Task item
Retype the listing below line for line, but only from the line with "At what coordinates" down to the line with "Image resolution: width=1123", inclusive. Pictures stay out.

Data shown
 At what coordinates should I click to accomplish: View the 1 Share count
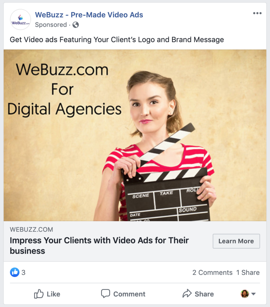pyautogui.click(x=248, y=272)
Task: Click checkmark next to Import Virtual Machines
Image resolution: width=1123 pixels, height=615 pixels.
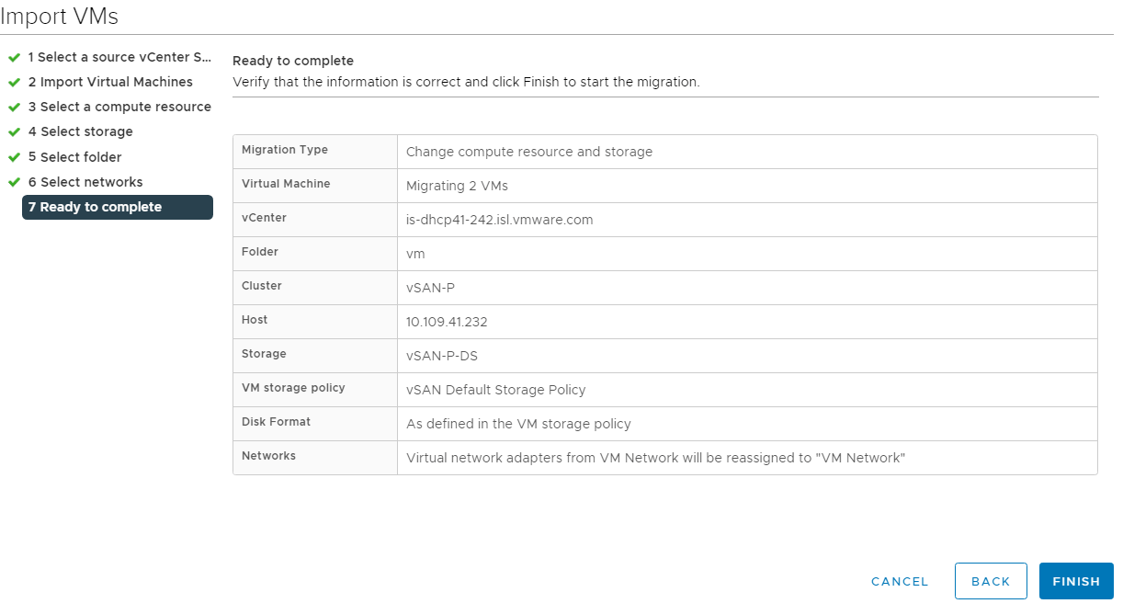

* * *

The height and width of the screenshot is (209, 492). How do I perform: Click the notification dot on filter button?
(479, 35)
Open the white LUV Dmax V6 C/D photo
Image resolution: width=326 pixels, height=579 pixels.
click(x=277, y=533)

Response area
 At what coordinates should I click to accomplish: View the 1 Share count
pyautogui.click(x=248, y=272)
Task: Click checkmark next to Import Virtual Machines
Image resolution: width=1123 pixels, height=615 pixels.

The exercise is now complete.